In the entries below, find every line with "screenshot" and copy it.

Records
---

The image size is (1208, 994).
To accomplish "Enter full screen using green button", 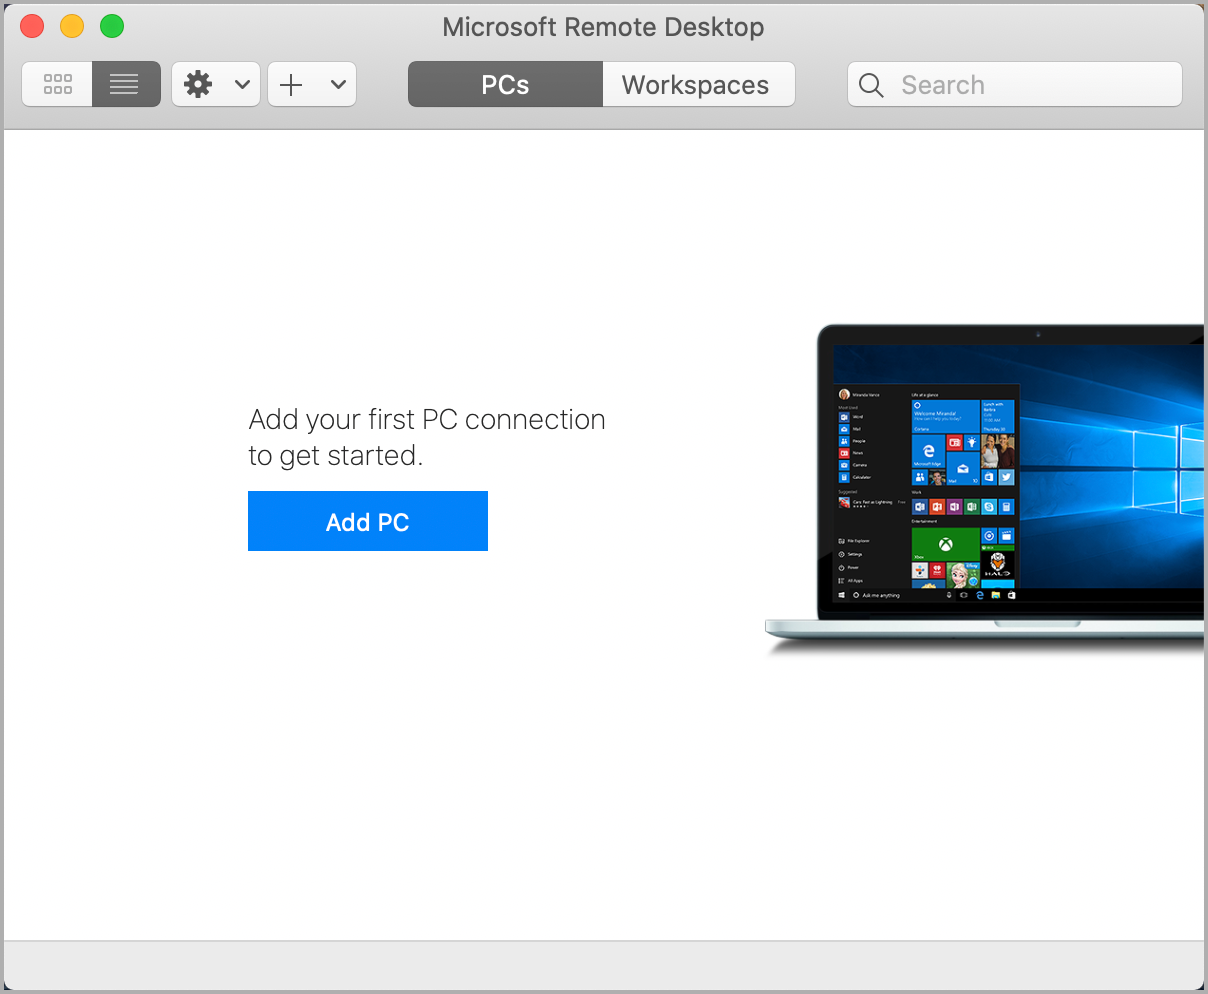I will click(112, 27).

---

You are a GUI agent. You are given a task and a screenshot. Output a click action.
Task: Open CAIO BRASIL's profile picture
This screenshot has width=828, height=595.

---

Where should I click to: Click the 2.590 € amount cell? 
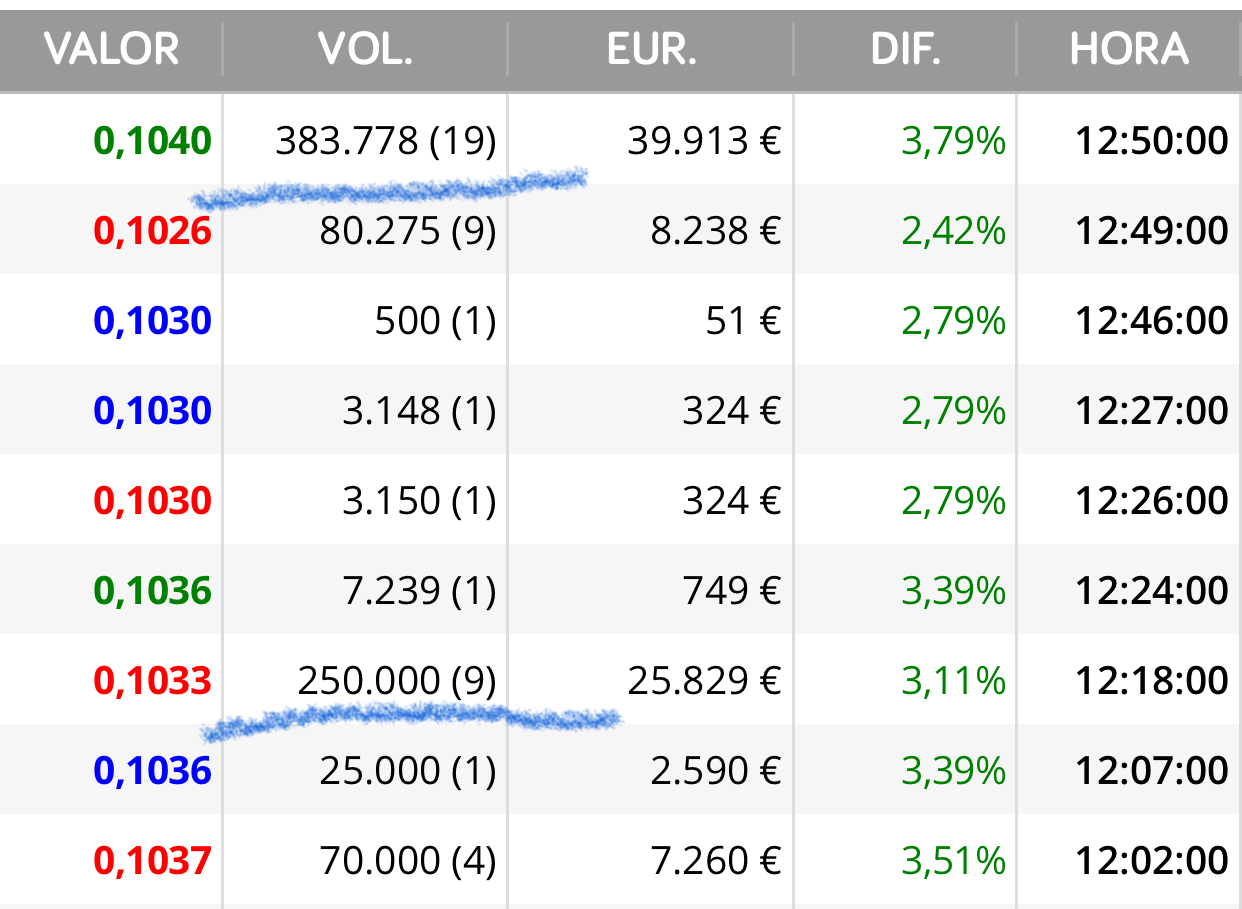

---

Solution to this task
You are a GUI agent. You are given a task and a screenshot. Output a click action.
This screenshot has width=828, height=595.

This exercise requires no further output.